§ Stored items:
* * * * * * * * *

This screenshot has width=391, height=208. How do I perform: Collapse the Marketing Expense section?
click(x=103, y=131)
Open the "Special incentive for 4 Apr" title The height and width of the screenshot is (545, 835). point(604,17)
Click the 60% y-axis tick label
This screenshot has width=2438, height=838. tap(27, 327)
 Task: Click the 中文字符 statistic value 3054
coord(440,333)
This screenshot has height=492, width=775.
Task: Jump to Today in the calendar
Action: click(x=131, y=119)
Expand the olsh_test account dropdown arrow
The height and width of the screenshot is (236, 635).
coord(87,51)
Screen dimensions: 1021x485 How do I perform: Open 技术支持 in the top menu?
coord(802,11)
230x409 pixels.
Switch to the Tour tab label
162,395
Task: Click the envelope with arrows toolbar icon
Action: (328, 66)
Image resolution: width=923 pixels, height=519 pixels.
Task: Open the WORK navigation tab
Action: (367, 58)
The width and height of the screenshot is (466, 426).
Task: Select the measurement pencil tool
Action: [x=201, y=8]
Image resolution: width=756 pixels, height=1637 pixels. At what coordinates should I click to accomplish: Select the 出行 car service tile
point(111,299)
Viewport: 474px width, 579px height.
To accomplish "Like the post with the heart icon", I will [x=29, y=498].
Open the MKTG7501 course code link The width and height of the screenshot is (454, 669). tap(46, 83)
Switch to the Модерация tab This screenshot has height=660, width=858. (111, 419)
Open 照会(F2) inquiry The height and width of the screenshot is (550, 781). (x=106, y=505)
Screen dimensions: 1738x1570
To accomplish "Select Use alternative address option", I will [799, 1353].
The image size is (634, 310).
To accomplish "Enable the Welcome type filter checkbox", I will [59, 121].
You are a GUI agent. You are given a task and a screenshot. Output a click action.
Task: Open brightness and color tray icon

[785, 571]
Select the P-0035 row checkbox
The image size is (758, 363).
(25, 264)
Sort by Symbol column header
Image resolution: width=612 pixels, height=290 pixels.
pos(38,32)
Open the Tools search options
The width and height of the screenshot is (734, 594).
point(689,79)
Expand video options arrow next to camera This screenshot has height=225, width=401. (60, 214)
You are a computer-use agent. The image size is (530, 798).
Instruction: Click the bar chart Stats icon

* * * * * * * * *

§ Task goal: Look through the entries, and return every line that the word "checkbox" appears in.

§ Solution to the problem:
To accomplish "Enable the Welcome type filter checkbox", I will [59, 121].
Select the P-0035 row checkbox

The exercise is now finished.